だから、純がどこで何をしているのかを把握していなかったので――



純が早退してしまっていたということに気付くのが、随分と遅れてしまった。



「えっ? アイツ帰ったの!?」



帰るところを偶然見かけたという学生に話を聞き、



――プルルルルル……――



慌てて純に電話をかけるも、



「無視かよ!」



完全スルーされた。



「うわぁー……やっぱ面倒くせー」



またもガシガシと頭を掻きむしる。



そして、次に沙那に連絡を取った。



沙那は今日は陽の部屋に泊まると言うので、沙那から純の家の合鍵を貸してもらうことに。

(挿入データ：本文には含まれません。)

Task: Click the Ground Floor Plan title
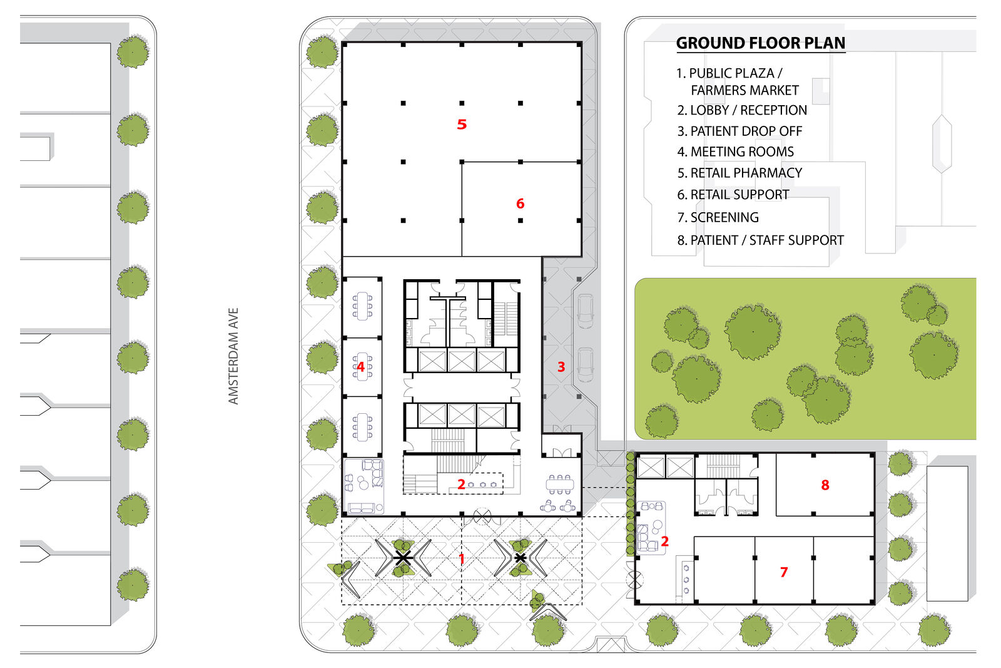[x=761, y=43]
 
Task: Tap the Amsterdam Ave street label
[x=233, y=356]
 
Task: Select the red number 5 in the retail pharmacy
[x=462, y=125]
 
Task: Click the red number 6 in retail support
[x=520, y=204]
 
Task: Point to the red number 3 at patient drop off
[x=561, y=367]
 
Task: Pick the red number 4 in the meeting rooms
[x=360, y=367]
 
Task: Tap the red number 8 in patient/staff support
[x=825, y=485]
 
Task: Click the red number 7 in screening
[x=784, y=572]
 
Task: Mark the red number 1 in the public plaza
[x=462, y=558]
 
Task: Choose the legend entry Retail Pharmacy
[x=739, y=173]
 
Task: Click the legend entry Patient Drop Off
[x=739, y=131]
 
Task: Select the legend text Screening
[x=718, y=218]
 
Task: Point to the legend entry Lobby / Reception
[x=742, y=110]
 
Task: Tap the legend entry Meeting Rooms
[x=736, y=152]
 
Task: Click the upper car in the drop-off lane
[x=586, y=311]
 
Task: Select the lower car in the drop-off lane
[x=586, y=365]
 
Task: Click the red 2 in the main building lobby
[x=461, y=484]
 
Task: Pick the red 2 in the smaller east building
[x=664, y=542]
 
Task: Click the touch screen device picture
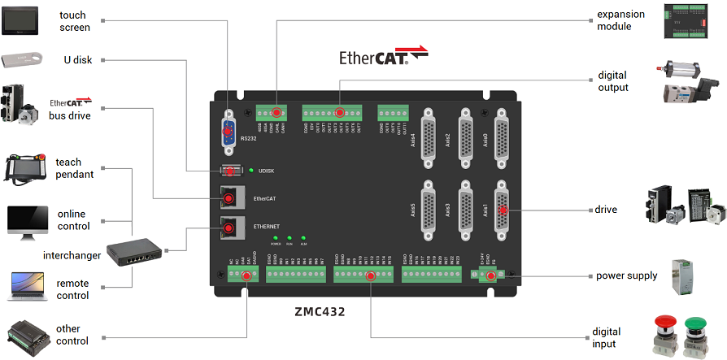[20, 21]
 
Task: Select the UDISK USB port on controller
[233, 171]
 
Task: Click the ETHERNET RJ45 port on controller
[232, 228]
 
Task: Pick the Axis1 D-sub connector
[503, 210]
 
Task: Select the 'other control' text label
[72, 335]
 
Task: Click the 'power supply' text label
[626, 275]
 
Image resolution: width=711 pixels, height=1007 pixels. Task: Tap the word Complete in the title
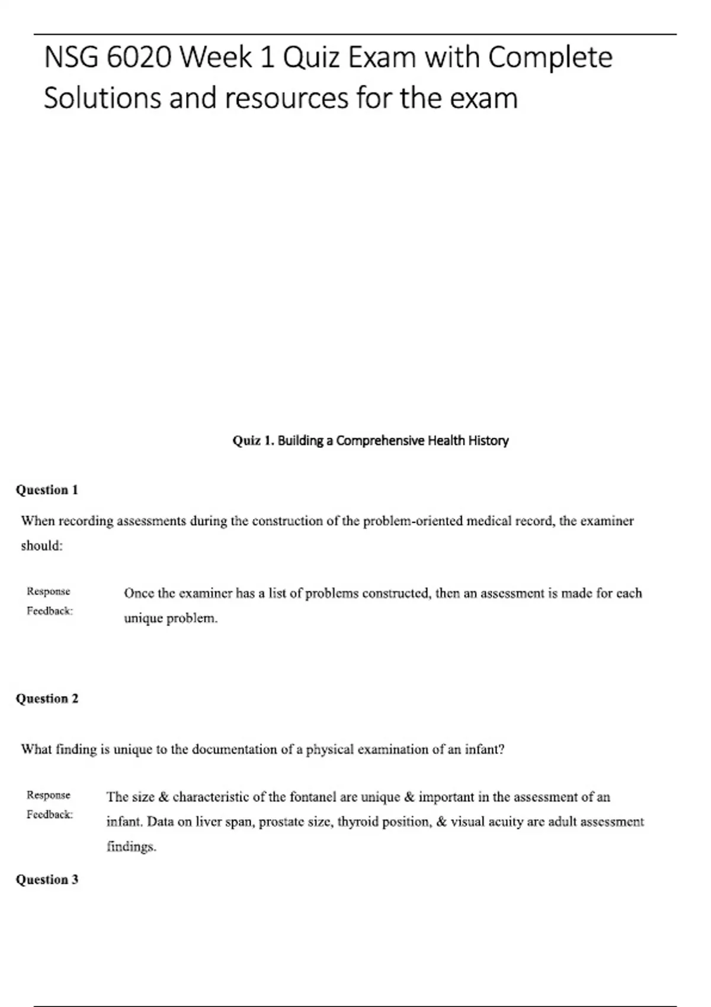click(x=550, y=58)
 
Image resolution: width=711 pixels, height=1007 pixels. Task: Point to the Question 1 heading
click(x=47, y=490)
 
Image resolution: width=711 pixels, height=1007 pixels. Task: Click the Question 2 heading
click(x=47, y=698)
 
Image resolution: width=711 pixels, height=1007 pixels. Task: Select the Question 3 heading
click(x=47, y=880)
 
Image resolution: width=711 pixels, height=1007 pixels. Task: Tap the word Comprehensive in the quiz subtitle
click(x=380, y=441)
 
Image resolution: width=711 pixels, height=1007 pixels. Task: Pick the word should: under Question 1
click(x=41, y=546)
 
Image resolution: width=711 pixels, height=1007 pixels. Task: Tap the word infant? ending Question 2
click(x=484, y=749)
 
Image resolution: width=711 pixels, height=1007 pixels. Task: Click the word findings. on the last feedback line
click(x=131, y=847)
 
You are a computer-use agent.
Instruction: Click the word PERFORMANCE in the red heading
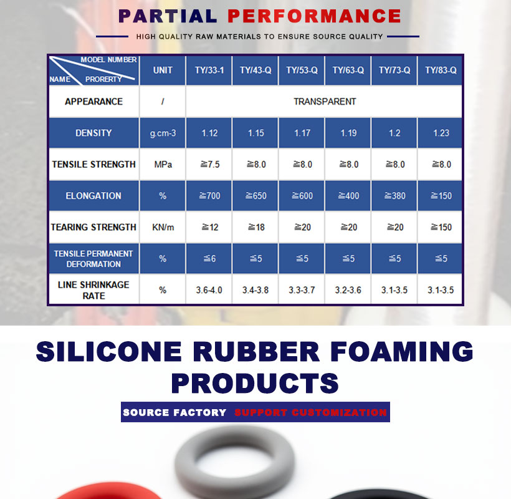pos(314,16)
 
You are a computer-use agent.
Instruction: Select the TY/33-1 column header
pos(209,70)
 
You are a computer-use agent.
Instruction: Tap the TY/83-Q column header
pos(441,70)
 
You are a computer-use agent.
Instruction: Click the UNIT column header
pos(163,70)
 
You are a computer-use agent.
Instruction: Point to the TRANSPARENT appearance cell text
pos(325,102)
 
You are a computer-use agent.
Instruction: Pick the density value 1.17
pos(302,133)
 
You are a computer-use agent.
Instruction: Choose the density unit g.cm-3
pos(163,133)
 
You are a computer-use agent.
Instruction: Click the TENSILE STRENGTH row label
pos(94,164)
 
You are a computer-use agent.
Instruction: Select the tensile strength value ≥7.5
pos(210,164)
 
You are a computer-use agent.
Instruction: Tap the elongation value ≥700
pos(210,196)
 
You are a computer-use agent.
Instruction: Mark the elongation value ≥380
pos(395,196)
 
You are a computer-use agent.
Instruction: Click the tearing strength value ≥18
pos(256,227)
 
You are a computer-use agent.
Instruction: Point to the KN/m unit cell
pos(163,227)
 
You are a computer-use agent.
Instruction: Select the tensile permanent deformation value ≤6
pos(210,259)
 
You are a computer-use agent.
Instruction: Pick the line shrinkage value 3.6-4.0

学校が終わってから、沙那の合鍵を使って純の部屋に押し入り――



寝室のベッドの上で、巨大な蓑虫みのむしを発見した。



(……また蓑虫コレかよ……)



祐也は盛大に溜息をつきたいのを堪えながら、



「くぉらぁ! 桐生! 起きろー!」



布団にくるまった純の上に飛び乗った。



直後、



「うっ……!」



と小さな呻き声が聞こえたと思ったら、



「なんでお前が合鍵を持ってるんだ……」



純が布団の中からふごふごと言った。